*EXERCISE*: Every line from the one with "Task: Insert special" up to and including the one with "the currency symbol" is to be output exactly as it appears below; pictures are not.

*EXTRACTED RECORDS*:
Content starts

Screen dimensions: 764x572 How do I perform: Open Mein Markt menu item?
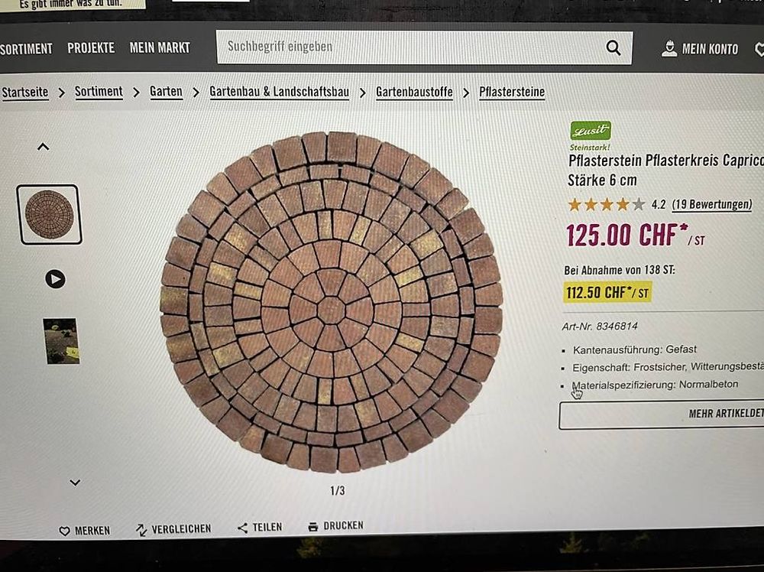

Content ends
Content starts

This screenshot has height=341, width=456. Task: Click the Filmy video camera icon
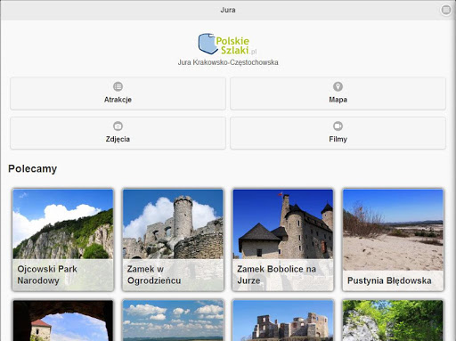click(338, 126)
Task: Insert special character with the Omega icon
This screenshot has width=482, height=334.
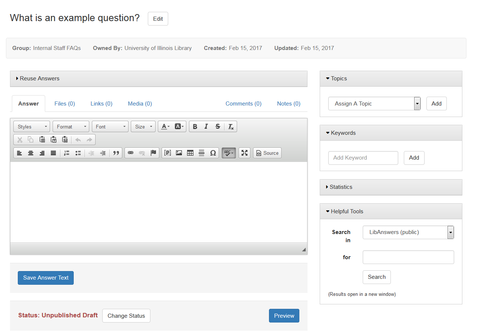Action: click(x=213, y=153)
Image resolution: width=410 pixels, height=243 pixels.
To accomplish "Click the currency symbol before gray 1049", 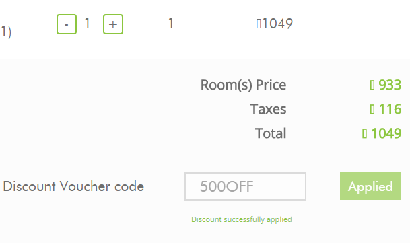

Content ends

*FINISHED TASK*:
Task: Insert special character with the Omega icon
This screenshot has width=482, height=334.
Action: click(x=213, y=153)
Image resolution: width=410 pixels, height=243 pixels.
To accomplish "Click the currency symbol before gray 1049", 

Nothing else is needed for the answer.